4.肺栓塞。有呼吸困难但无肺水肿,严重缺氧与低血压不成比例,胸痛于吸气末加重。超声示右心室大伴肺动脉压低。

治疗

心源性休克一旦疑及,应及时转入CCU或ICU,在监护下进行救治,主要监测指标包括心电、血压、尿量、血清乳酸盐水平及血流动力学参数等。对原已实施重症监护的急性心肌梗死等患者,应密切观察相关监测指标的变化,早期发现,及时处理。心源性休克的及早发现和及早治疗,是降低死亡率的关键。据报道,若在心源性休克发生2小时后才开始治疗,可能任何措施都无效。此外,对可能会导致心源性休克的疾病须进行有效治疗,如急性心肌梗死时的溶栓和介入治疗,严重心律失常的及时纠正,以及心脏破裂、乳头肌断裂和主动脉夹层的手术治疗等,可减少心源性休克的发生。心源性休克一旦形成,应立即采取综合抢救措施。

(一)心电、血压和尿量监测

心源性休克应持续进行心电监测,以掌握心率及节律变化,发现严重心律失常时予以及时处理。血压监测推荐动脉内插管直接测量血压,同时也便于进行动脉血气分析。放置Foley导管可准确了解每小时尿量。

(二)补充血容量

心源性休克时,心脏泵功能及外周循环功能衰竭并存,此时补液虽无绝对禁忌,但应严格掌握补液量及补液速度,最好在血流动力学监测下,根据PCWP和CVP的变化指导补液。若PCWP和CVP提示血容量不足且有相应的临床表现时,可选用晶体液或胶体液适当补充血容量;若PCWP和CVP测量值在正常范围,继续补液应谨慎,可先于10分钟内试验性静注100ml液体后,根据血压变化及血流动力学指标升高程度决定是否继续补液及补液量;若PCWP≥2.4kPa(18mmHg)或CVP≥1.8kPa(18cmH2O),常提示有肺淤血,应停止补液,并选用血管活性药或利尿剂等。急性心肌梗死并发休克时,补液量应视梗死部位(左、右心室)不同而异。

(三)改善心脏及外周循环功能

心源性休克的治疗除一般抗休克措施外,还应侧重恢复心功能,改善周围循环。为此常需采用以下措施:

1.血管活性药物。多数心源性休克需在补充血容量的基础上选用多巴胺等拟交感神经药。如果经上述处理血压仍不回升且PCWP增高、心排出量减低或周围血管收缩征象(如发绀、四肢厥冷等)明显时,尚需应用血管扩张剂,以降低心脏前、后负荷,改善心脏工作环境及微循环灌注。但血管扩张剂在心源性休克时不作为首选,因为若使用不当,可造成血压难以回升,或因灌注压过低加重心肌缺血及梗死范围。

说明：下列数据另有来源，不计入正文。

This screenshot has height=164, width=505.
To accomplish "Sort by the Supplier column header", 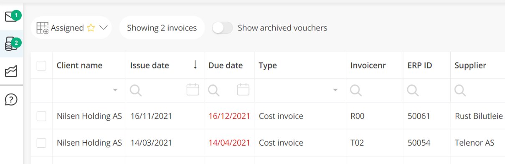I will 470,66.

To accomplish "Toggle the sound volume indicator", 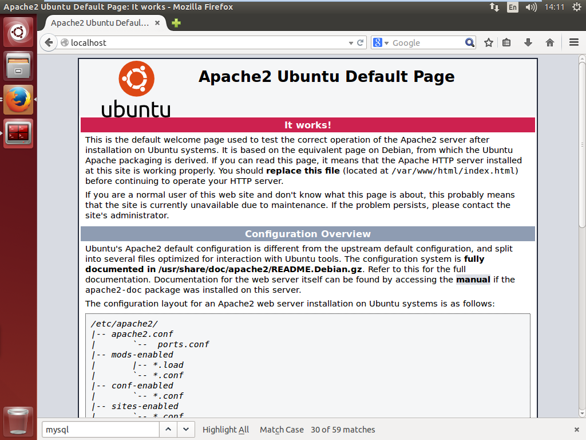I will pos(531,7).
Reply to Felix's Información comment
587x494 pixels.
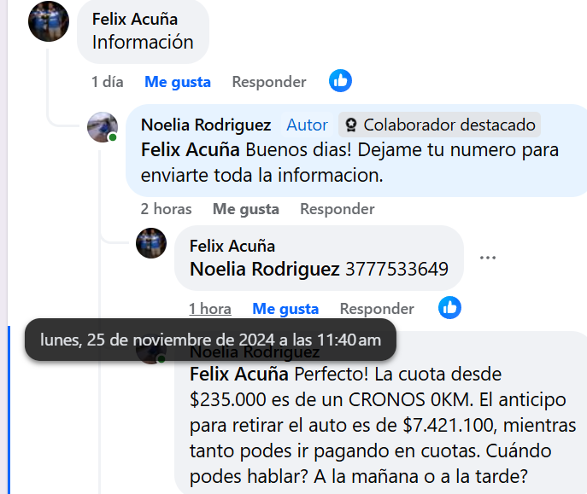pos(269,82)
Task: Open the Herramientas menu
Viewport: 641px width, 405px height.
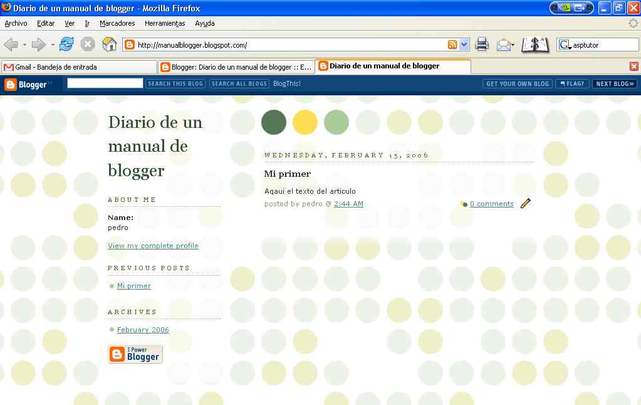Action: 165,23
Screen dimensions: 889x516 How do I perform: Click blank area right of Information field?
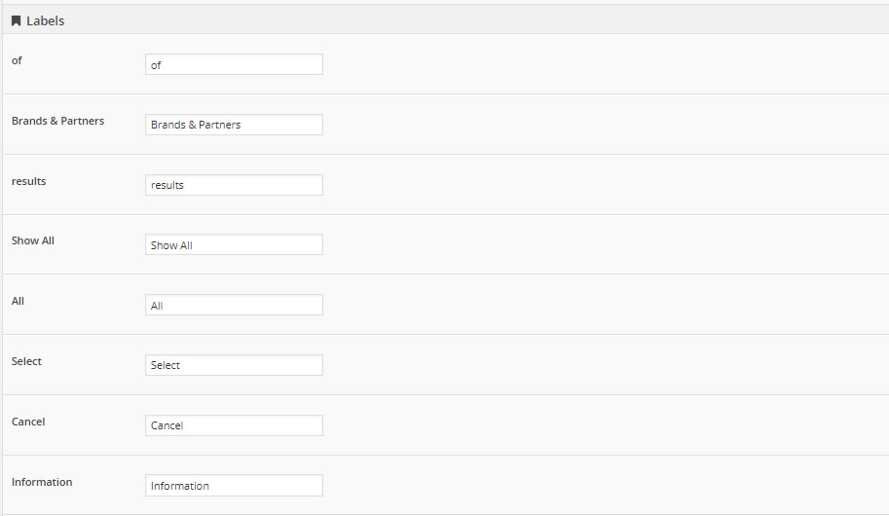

常用药物为硝普钠,系强效、快速、作用短暂的非特异性血管扩张药。其作用原理主要是在体内释放出NO而起作用。用法:在5%葡萄糖溶液100ml中加入硝普钠5~10mg,或以10μg/min起,每5~10分钟增加5~10μg直至疗效满意或不良反应出现为止。

其他扩血管药如硝酸甘油或酚妥拉明亦可供选择。近年来也有人将血管紧张素转换酶抑制剂和钙通道阻滞剂试用于心源性休克的治疗,虽然理论上是成立的,但临床上至今尚未能确定其抗休克地位。

应用血管扩张剂,需严密监测血流动力学变化,临床上可根据血流动力学参数选用不同的血管扩张药。若患者LVEDP、CI降低,SVR不变,宜选用硝酸甘油;若LVEDP不变,CI降低,SVR升高。宜选用酚妥拉明;若LVEDP和SVR均升高而CI降低,宜首选硝普钠。由于血管扩张剂可加剧低血压而减少组织灌注,可与拟交感药物合用以抵消不利影响。常用联合方案为:硝普钠70μg/min和多巴胺6μg/(kg·min);酚妥拉明20~80μg/min和多巴胺6/μg/(kg·min)。

2.强心苷的应用。洋地黄类具有确切的正性肌力作用,但由于心源性休克时缺血与正常心肌在交感神经和儿茶酚胺的作用下呈现极强的电不稳定性,加之损伤心肌对正性肌力药物反应性差,对洋地黄毒性的敏感性增加,导致洋地黄在心源性休克时的应用受到很大限制。目前仅在多巴胺等治疗无效或伴有快速性室上性心律失常时使用,宜选用洋地黄类快速制剂(如毛花苷丙)或毒毛花苷K,剂量为常用量的1/2~1/3。

(四)机械循环支持

1.主动脉内气囊反搏可提高舒张期。主动脉弓(冠状动脉灌注)压,增加心肌血供,降低收缩期主动脉内压,进而降低心室后负荷并提高射血分数,稳定血流动力学状态,为患者有机会接受进一步治疗(血运重建或外科手术)创造条件,是心源性休克有效的支持性治疗措施之一。但IABP本身并不能逆转心源性休克,只是一种暂时性的支持装置,目前仅用于极有可能从心脏损害中恢复的患者,并推荐在休克发生后尽早应用。IABP禁用于主动脉夹层及主动脉瓣关闭不全者。

2.其他辅助循环装置。近年来发展的其他辅助循环装置包括左心室辅助装置、静-动脉转流术及体外反搏术等,其中急诊或在心肺复苏同时置入经皮左心室辅助装置,目前,对于IABP不足以恢复或扭转的重症难治性心源休克,有报道可显著改善患者外周循环衰竭,显示了其应用前景。目前这些装置的临床疗效仍不确定,应用亦不如IABP广泛。

(五)病因治疗—冠状动脉再通治疗

1.溶栓。静脉溶栓可显著降低急性心肌梗死病死率,但对已发生心源性休克者效果不确定,影响心源性休克冠状动脉再通的主要因素是冠状动脉灌注压降低和酸中毒。

2.冠状动脉血运重建。PCI和CABG可使急性心肌梗死合并心源性休克的预后得到改善,早期血运重建并联合应用IABP的远期效果优于药物治疗。75岁以下者获益最大。

(六)其他治疗

对少数合并严重心脏结构异常的患者,如心脏破裂、乳头肌断裂等,可在外科手术纠正结构异常的同时进行CABG,但死亡率较高。

对已接受IABP及血运重建治疗但休克仍在持续的患者,国外试用诱导型一氧化氮合酶(iNOs)抑制剂L-单甲基精氨酸(L-NMMA),发现可使患者的尿量增加,血压明显回升,30日死亡率从67%降至27%,显示了良好的应用前景。大规模临床试验(SHOCK-2)已经开始。

推荐中药

在现代医学治疗的基础上,下胃管、注入参麦散,以防心脑、肾细胞的损害。

药物组成:

党参30克,麦冬24克,五味子10克,水煎三次,每煎45分钟,凉温后注入胃管。